Центральными элементами при создании открытого пространства становятся образы конюшни, сада, поля, реки, леса. Эмотивное пространство открытого характера передается лексемами мрак, темнота. Они воспринимаются героиней как символы, размыкающие закрытое пространство дома, комнаты и расширяющие его. Причем расширение происходит постепенно по нарастающей линии от замкнутого пространства дома, комнаты оно расширяется: до образа конюшни – сада– леса – поля – города.
Мрак становится символом, разрушающим преграды, границы замкнутого пространства и открывающим героине вместе с физическим и внутреннее пространство: «… я… готова была в глубокую полночь идти на кладбище, в лес, в пустой дом, в пещеру, в подземелье» [2, с. 7]. Внутреннюю свободу предельно расширяют образы молчания и тишины: «…ночь была холодная и светлая. Город дремал в полуночной тишине. В молчании ночном ясно доходили до слуха моего крик Ефима и сильное храпенье Алкида» [2, с. 19].
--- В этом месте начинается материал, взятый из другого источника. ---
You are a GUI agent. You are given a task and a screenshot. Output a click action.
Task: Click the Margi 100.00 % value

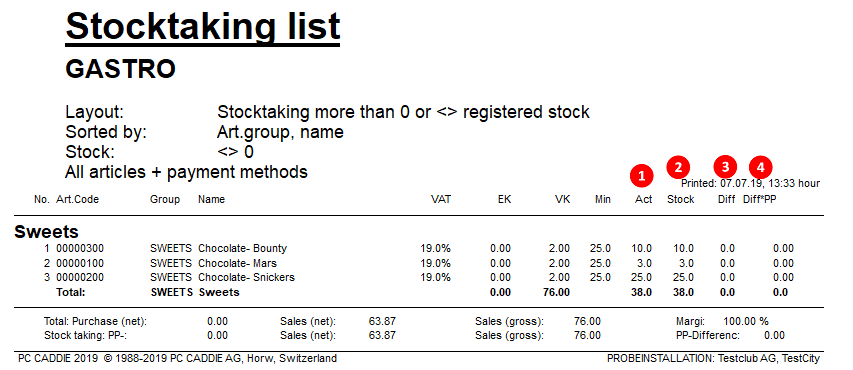pos(745,322)
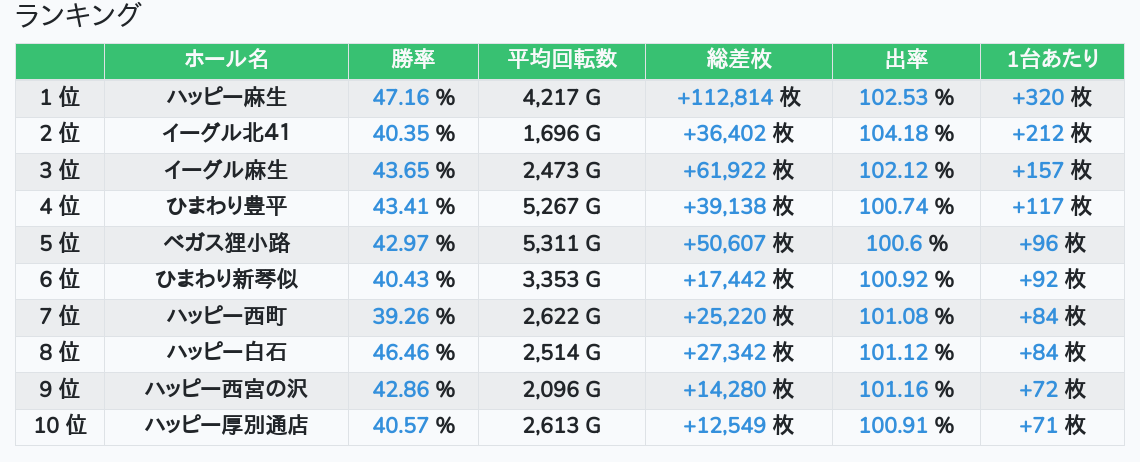This screenshot has width=1140, height=462.
Task: Select the ひまわり新琴似 hall name
Action: click(x=226, y=279)
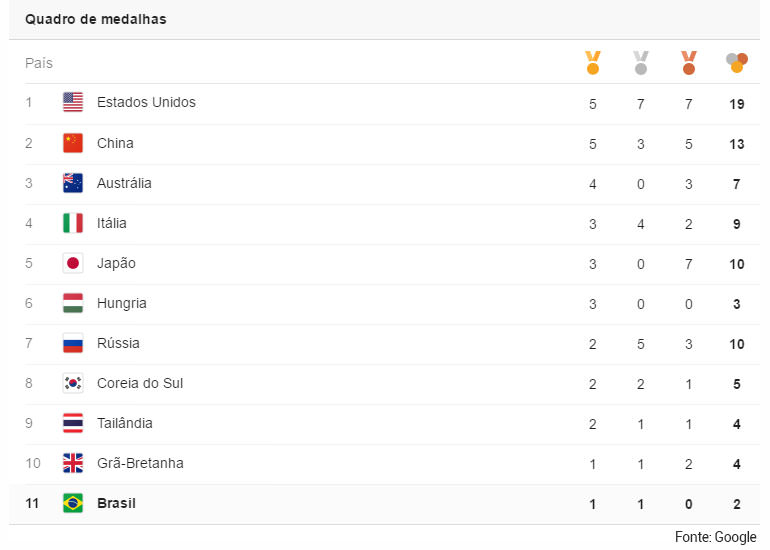Click the Japan flag icon
The width and height of the screenshot is (770, 550).
[73, 263]
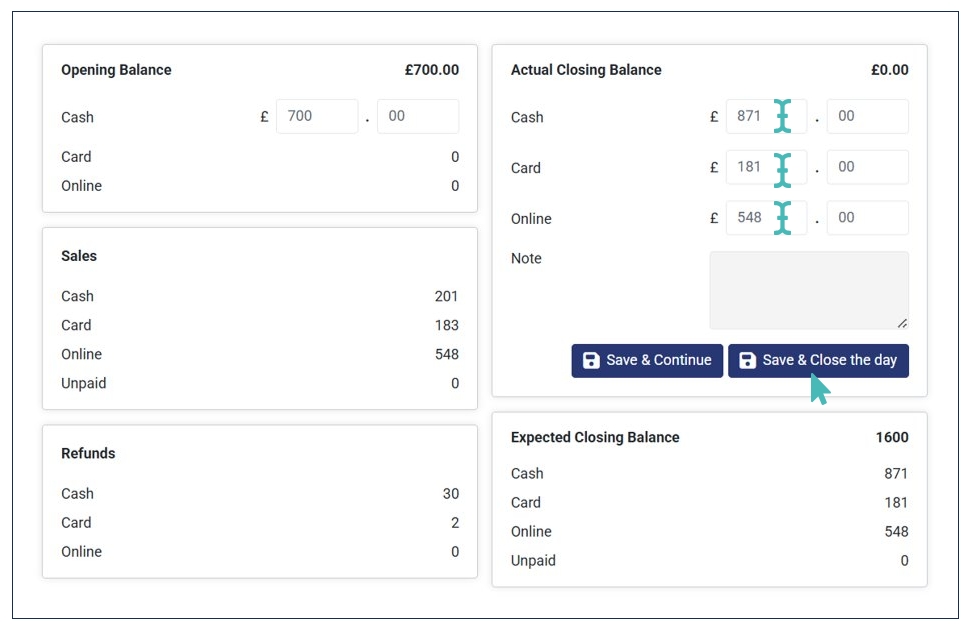Grab the Note text area resize handle
This screenshot has height=629, width=970.
(x=902, y=322)
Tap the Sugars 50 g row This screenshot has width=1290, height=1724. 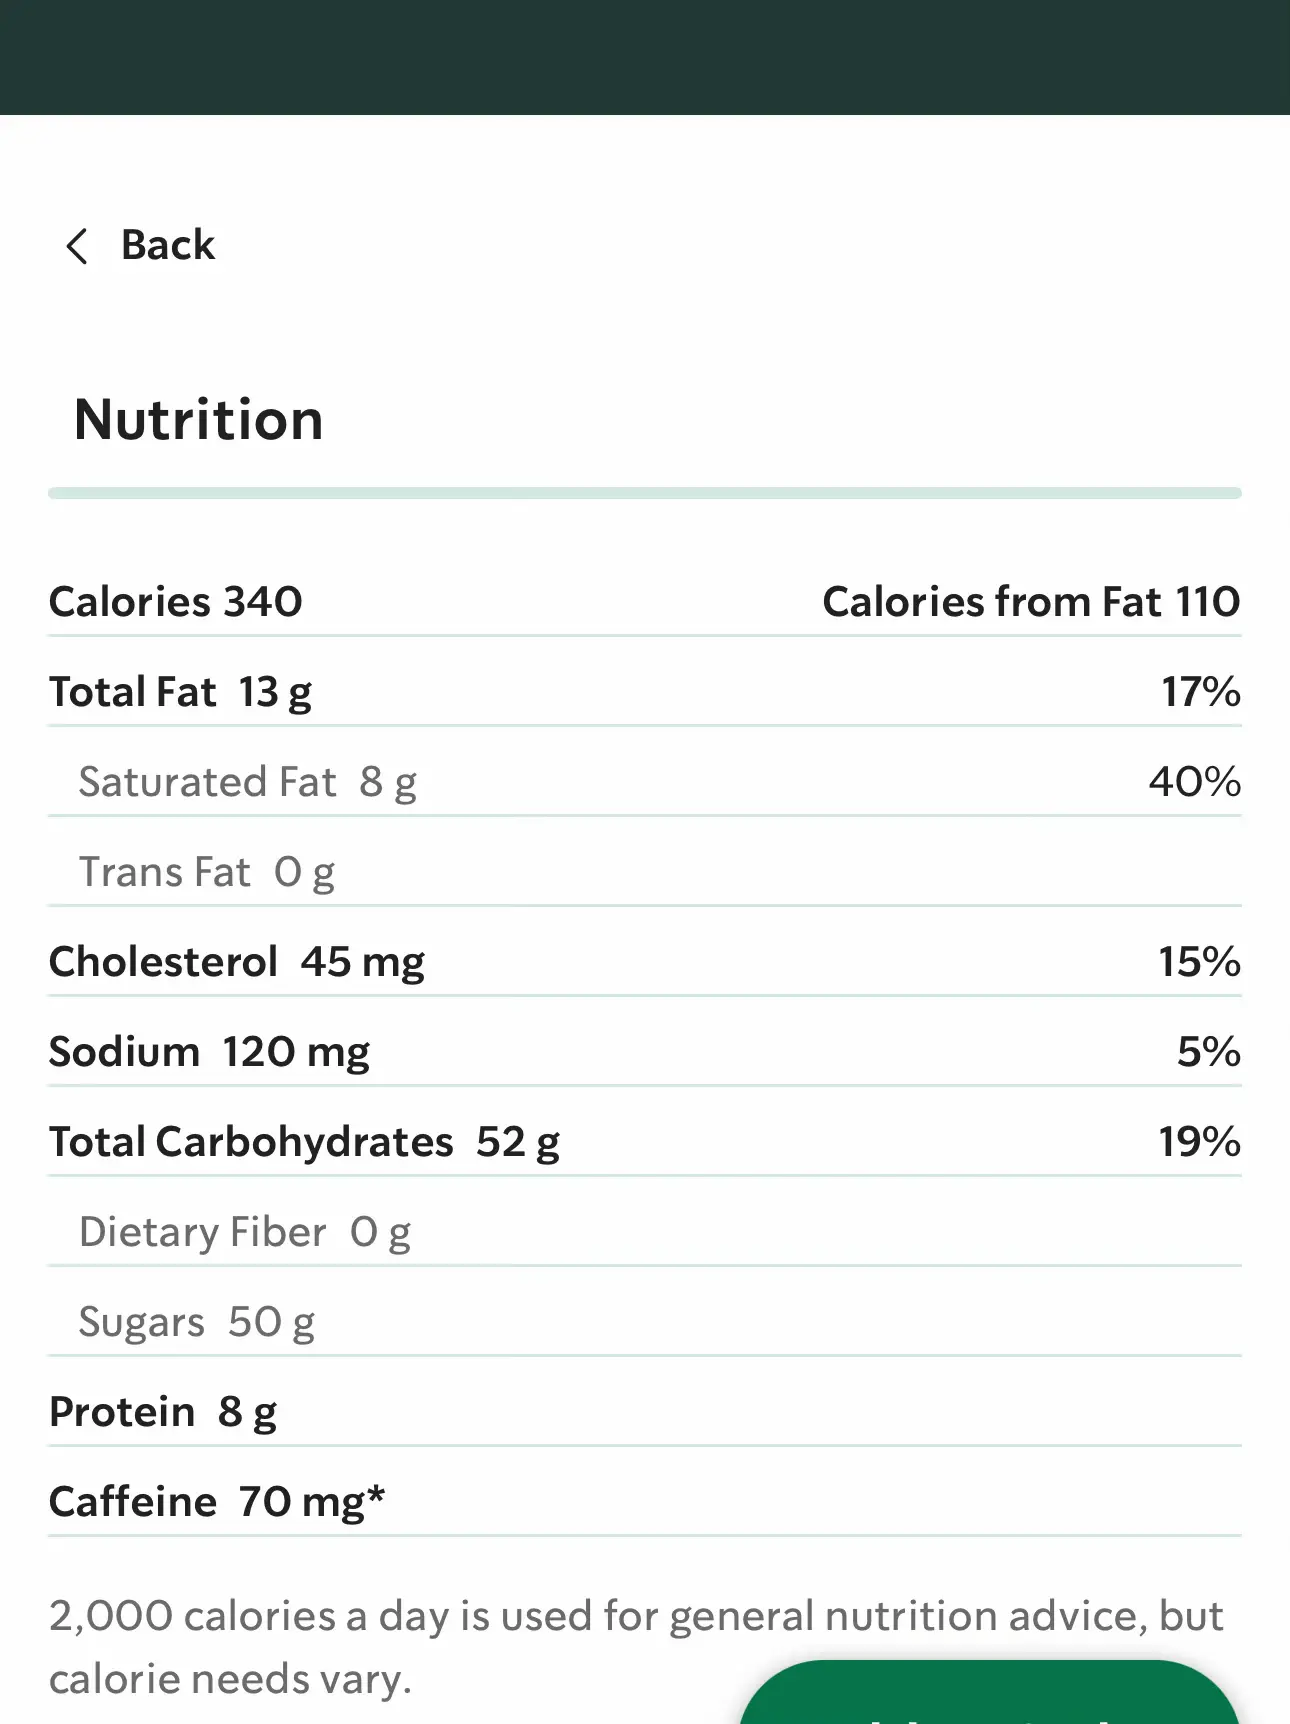[x=645, y=1322]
Таким образом, в текстовом поле Н.А. Дуровой происходит соприкосновение и взаимопроникновение пространственно-временных характеристик. День становится символом, сужающим как физическое, так и внутреннее пространство героини до образа дома и замыкающим его в пространстве комнаты. В свою очередь ночь и ее узловой образ мрак, нарушающий видимость, является образом, разрушающим замкнутое пространство дома и комнаты и тем самым расширяющим внутреннее пространство героини.
Итак, день становится временным символом замкнутого пространства, ночь – открытого пространства. Лексемы мрак, ночь, нарушающие видимость, расширяют как физическое пространство произведения, так и внутреннее пространство главной героини повести. Примечательным является и то, что свой побег героиня-автора совершает именно ночью, когда надзор матери за ней ослабевает.
Так, постепенно в повести «Записки кавалерист-девицы» происходит расширение пространства от закрытого пространства комнаты, дома до открытого пространства сада – леса – реки – горы – дороги – селения – города – столицы. Однако в конце произведения пространство снова сужается и снова замыкается в пространстве дома, при этом восприятие Дуровой данного образа совсем иное, чем в начале произведения: «Наконец, я дома!» [2, с.85]. Мы становимся свидетелями того, что восприятие дома писателем значительно трансформировалось от начала повести к ее концу. Если в начале произведения Дурова воспринимала дом как тюрьму, то в конце повести дом для нее становится родным местом, отчим домом. И именно таким образом восприятие символа дома от субъективного понимания данного образа переходит к традиционному.
- Литература:
Бахтин М.М. Автор и герой: К философским основам гуманитарных наук / М.М. Бахтин. – СПб: Азбука, 2000. – 336 с.
Дурова Н.А. Записки кавалерист-девицы / Н.А. Дурова. – Казань: Изд-во Татарское книжное издательство, 1979. – 200 с.
Салимова Д.А., Данилова Ю.Ю. Время и пространство как категории текста: теория и опыт исследования / Д.А. Салимова, Ю.Ю. Данилова. – М.: Изд-во Флинта, 2009. – 200 с.